------ 資料

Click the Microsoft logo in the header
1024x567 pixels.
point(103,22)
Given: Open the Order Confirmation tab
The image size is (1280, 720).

------------
------ 資料

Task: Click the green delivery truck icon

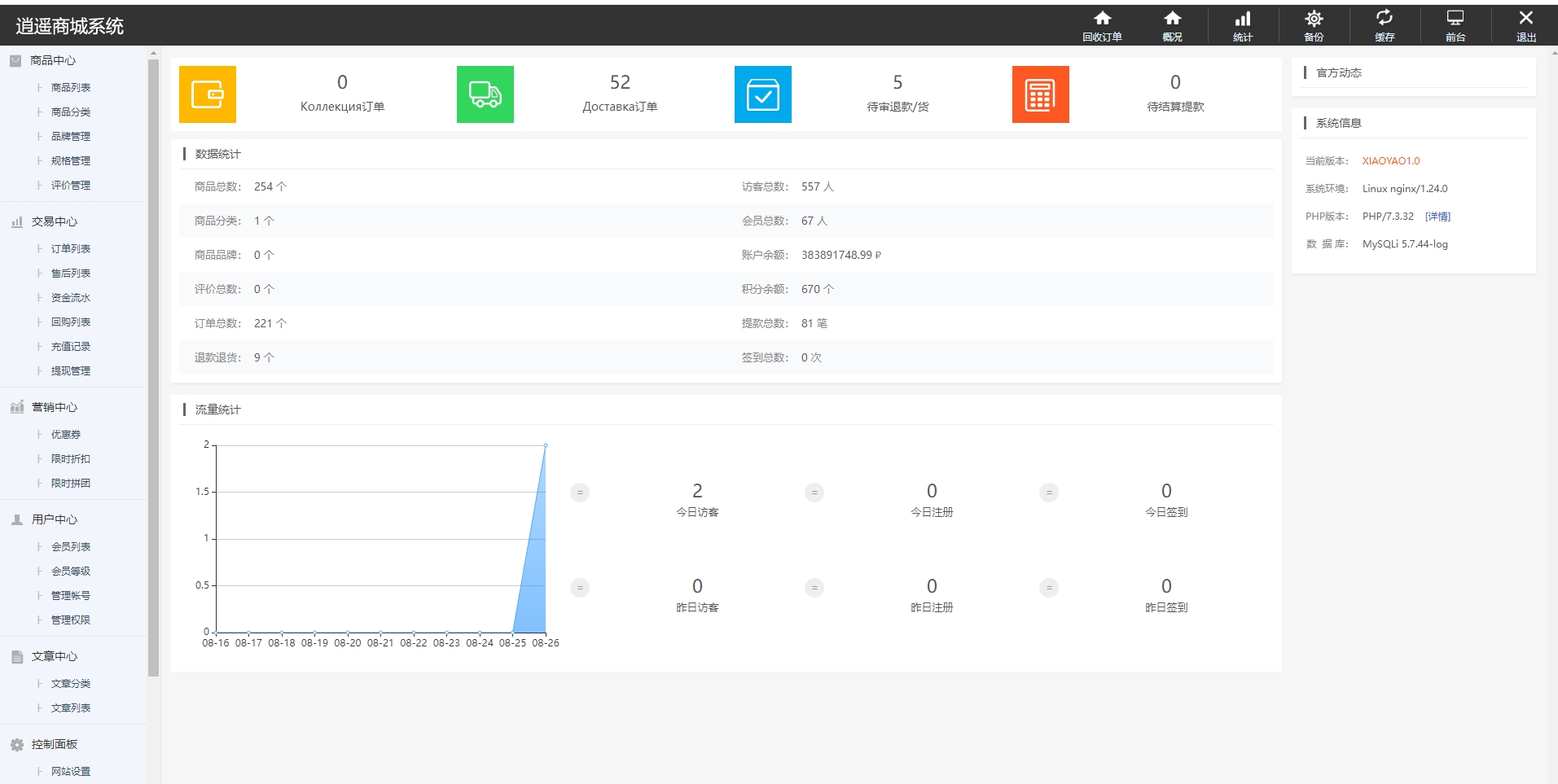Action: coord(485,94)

------------

資料のうち、「Click the Microsoft logo in the header」を含む行から「The image size is (1280, 720).」を含む行までを、その二行も含めて一字も変えずに書き写すこと。

### 解答例
Click the Microsoft logo in the header
1024x567 pixels.
point(103,22)
Given: Open the Order Confirmation tab
The image size is (1280, 720).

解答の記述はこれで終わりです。